Tuesday, May 31, 2011

What is the Problem with Kai>?

I've seen Kai, and I understand why Joe is attracted to her.  She is young with flawless milky white skin.  A bright, big and beautiful smile...expressive enough to ignite any dying flame.  Her petite frame is still voluptuous with just the right amount of curves.  The sun dress that elegantly drapes over her svelte physique only extenuates her lean silky legs.  She has an innocence, yet the devil still controls her libido.  Her perk is contoured with her flirty quirk.  She is smart yet playful.  Her charm has tamed many rattles...herein lies the conundrum.  Her heart has been stolen by a jealous thief...whom refuses to let her disengage their dysfunctional connection.  She knows its in her benefit to find a better, stronger, more stable suitor...yet her loyalty will not allow her to take those steps of free will necessary to escape her own self imposed emotional Alcatraz-like imprisonment.
An abandoned heart in the midst of tumultuous waters....surrounded by lonesome sharks, waiting to feast at the first hints of blood.  Its easy to analyze from my side, see the dysfunction.  But Kai needs to initiate her freedom walk.  A boat came to that island that she is deserted herself on...its comes by weekly, only to leave without any passengers.  Yet, that skipper only blames himself...calls is a failure...what he fails to realize is that the passenger fear whats beyond those closed borders that she feels so comfortable being confined by...Kai, you can not discover new oceans unless you have the courage to lose sight of your shore...

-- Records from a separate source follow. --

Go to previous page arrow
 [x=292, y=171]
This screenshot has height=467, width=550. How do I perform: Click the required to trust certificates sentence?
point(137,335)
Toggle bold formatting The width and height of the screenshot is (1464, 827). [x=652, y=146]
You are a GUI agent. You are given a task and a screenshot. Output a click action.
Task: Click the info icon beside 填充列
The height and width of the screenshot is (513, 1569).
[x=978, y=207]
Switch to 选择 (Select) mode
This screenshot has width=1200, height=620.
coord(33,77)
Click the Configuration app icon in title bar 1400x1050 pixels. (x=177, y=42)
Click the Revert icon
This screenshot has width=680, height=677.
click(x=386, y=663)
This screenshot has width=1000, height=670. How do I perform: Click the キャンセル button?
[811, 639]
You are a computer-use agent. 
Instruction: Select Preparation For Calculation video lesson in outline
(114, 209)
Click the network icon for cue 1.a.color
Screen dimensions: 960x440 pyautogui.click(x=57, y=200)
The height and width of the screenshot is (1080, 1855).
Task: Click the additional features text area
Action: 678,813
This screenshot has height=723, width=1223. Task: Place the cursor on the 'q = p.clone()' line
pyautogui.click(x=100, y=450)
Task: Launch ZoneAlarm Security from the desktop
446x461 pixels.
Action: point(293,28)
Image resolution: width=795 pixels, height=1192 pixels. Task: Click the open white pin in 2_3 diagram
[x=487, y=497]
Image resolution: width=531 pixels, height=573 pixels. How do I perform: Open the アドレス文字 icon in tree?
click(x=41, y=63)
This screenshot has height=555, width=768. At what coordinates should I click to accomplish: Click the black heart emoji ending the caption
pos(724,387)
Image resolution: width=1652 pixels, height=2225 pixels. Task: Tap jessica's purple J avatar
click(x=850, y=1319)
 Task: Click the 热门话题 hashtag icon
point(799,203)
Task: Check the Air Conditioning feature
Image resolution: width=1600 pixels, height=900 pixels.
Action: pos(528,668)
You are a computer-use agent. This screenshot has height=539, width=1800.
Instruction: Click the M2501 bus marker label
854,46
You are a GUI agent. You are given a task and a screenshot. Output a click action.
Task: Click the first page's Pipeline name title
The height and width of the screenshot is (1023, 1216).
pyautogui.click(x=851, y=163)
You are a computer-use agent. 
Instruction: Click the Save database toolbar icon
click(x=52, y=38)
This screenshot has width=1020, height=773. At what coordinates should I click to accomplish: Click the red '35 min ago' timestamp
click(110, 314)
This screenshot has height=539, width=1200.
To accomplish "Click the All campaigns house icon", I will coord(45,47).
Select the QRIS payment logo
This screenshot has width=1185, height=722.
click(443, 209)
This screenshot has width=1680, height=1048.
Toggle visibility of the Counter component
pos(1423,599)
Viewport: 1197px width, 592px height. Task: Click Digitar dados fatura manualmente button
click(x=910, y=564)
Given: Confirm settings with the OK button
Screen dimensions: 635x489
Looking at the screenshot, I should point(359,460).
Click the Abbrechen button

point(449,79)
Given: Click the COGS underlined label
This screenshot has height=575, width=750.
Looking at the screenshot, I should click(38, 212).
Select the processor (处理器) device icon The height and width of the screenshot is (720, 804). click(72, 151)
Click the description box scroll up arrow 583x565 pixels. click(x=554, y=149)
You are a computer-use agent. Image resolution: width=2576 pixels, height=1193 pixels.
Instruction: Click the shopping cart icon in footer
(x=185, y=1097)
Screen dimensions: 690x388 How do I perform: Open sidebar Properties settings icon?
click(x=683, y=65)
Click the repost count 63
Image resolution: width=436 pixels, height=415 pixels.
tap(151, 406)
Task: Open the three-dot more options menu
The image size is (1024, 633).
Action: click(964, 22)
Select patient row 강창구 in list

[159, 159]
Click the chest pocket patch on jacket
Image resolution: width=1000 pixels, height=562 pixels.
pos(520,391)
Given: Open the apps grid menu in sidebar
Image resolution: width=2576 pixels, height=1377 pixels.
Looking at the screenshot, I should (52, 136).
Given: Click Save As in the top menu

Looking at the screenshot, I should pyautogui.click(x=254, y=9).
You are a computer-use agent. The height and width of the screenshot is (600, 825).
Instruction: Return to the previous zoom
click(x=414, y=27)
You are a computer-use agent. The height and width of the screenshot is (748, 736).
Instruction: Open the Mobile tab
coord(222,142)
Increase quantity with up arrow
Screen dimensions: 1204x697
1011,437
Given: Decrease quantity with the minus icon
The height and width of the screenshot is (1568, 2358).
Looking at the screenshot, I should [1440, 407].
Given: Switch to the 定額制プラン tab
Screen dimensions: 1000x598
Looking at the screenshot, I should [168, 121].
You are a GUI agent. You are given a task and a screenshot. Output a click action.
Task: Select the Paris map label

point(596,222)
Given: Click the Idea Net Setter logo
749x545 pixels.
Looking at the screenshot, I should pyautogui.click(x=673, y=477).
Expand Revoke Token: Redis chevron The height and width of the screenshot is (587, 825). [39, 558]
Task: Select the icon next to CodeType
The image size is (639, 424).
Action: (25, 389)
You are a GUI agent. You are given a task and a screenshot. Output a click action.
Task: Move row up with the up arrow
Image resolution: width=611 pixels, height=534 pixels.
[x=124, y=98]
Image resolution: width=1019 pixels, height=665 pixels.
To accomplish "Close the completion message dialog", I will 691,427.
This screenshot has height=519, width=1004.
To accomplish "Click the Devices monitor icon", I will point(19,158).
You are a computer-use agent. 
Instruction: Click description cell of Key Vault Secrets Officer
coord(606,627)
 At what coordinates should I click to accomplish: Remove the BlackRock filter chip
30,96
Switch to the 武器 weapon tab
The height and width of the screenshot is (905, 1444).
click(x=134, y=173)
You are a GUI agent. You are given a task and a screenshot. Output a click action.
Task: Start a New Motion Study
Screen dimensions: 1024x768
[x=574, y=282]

As I watched Joe's boat dock.  I had a good thought in mind to get a little chummy with two young ladies nearby (both of which, in my opinion where better looking then Kai), and attempt to recruit their help in order to draw Joe's attention away from Kai.  Kai was with her friend Shay (an overly thin, late twenties with a Very Short hair cut).  The other two unfamiliar ladies adjacent to Joe/Kay/Shay's table were both petite and very pretty...one was blonde the other a red head (bordering on burgundy).  I was going to ask the two ladies to call Joe over so we can leave because we had some potential plans elsewhere...I was planning on asking the girls to help my buddy because he continually goes after gay women and never succeeds...and then falls into a state of uncontrollable depression...
What stopped me from initiating my plans was this doofy looking fellow who sat with these two young ladies (you can tell from their body language that they were hoping for better company...and they almost did get their wish).  Better luck next time ladies...all thr3e of you...Better Yet, Good luck and God bless to all!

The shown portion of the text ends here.